Diantaranya adalah penelitian yang dilakukan oleh: 1) Irfatul Aini, 2010 yang berjudul Penerapan Model Pembelajaran Inovatif Melalui Model Talking Stick Untuk Meningkatkan Aktivitas Belajar Siswa Pada Mata Pelajaran IPS Kelas VII di SMPN 1 Singosari.
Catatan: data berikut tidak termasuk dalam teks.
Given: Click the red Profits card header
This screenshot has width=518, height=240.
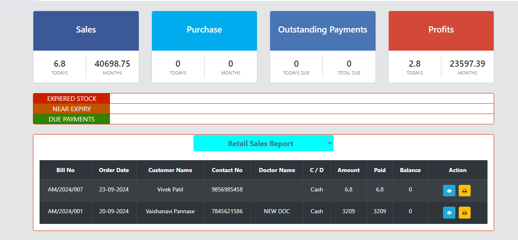Looking at the screenshot, I should (441, 30).
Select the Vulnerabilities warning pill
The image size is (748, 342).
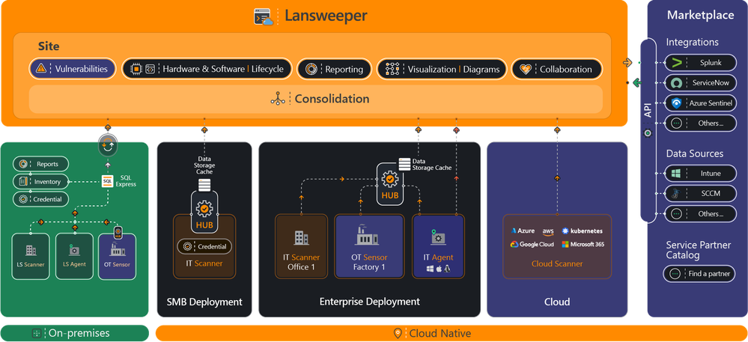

Dari hasil penelitian menunjukkan bahwa model Talking Stick dapat meningkatkan aktivitas belajar siswa khususnya
pada mata pelajaran IPS. Pada siklus I aktivitas belajar siswa dengan nilai rata-rata kelas dari pre test sebesar 24 meningkat menjadi 25 atau sekitar 4.1% dan peningkatan aktivitas belajar siswa yang semula nilai rata-rata kelas dari pre test sebesar 77.5 meningkat menjadi 78.5 atau sekitar 1.27 %. Sedangkan pada siklus II aktivitas belajar siswa mengalami peningkatan yakni nilai rata-rata kelas dari pre test sebesar 28 meningkat menjadi 31 atau sekitar 10.71 % dan peningkatan aktivitas belajar siswa yang semula nilai rata-rata kelas dari pre test sebesar 78,5 meningkat menjadi 81.4 atau sekitar 3.56 %, dan sedangkan pada siklus III aktivitas belajar siswa mangalami peningkatan nilai rata-rata kelas dari pre test sebesar 31 meningkat menjadi 36 atau sekitar 16.12%. 2) Irmawati Lamato, 2011, mengenai Meningkatkan Hasil Belajar Siswa Pada Mata Pelajaran IPS Melalui Model Pembelajaran Numbered Heads Together (NHT) (suatu penelitian pada siswa kelas VIII TN2 SMP Negeri 2 Telaga Kabupaten Gorontalo), hasil penelitian menunjukkan 90,47% siswa tuntas. \ Dari hasil kajian penelitian yang relevan oleh kedua peneliti diatas maka penulis memberikan penjelasan perbedaan yakni lokasi penelitian dari kedua peneliti berbeda dengan yang dilakukan oleh penulis. 2.6 Hipotesis Tindakan Berdasarkan kajian teoretis yang telah diuraikan, maka yang menjadi hipotesis tindakan dalam penelitian ini adalah: “jika guru menggunakan perpaduan metode
Talking Stick dan Numbered Head Together (NHT) maka hasil belajar siswa pada materi hidrosfer di kelas X SMA Tridharma Gorontalo akan meningkat”. 2.7 Indikator Kinerja Indikator keberhasilan dalam penelitian ini adalah jika hasil belajar siwa pada materi hidrosfer melalui perpaduan metode kooperatif tipe Talking Stick dan Numbered Head Together (NHT) minimal 85% dari keseluruhan siswa yang dikenai tindakan memperoleh nilai 75 ke atas.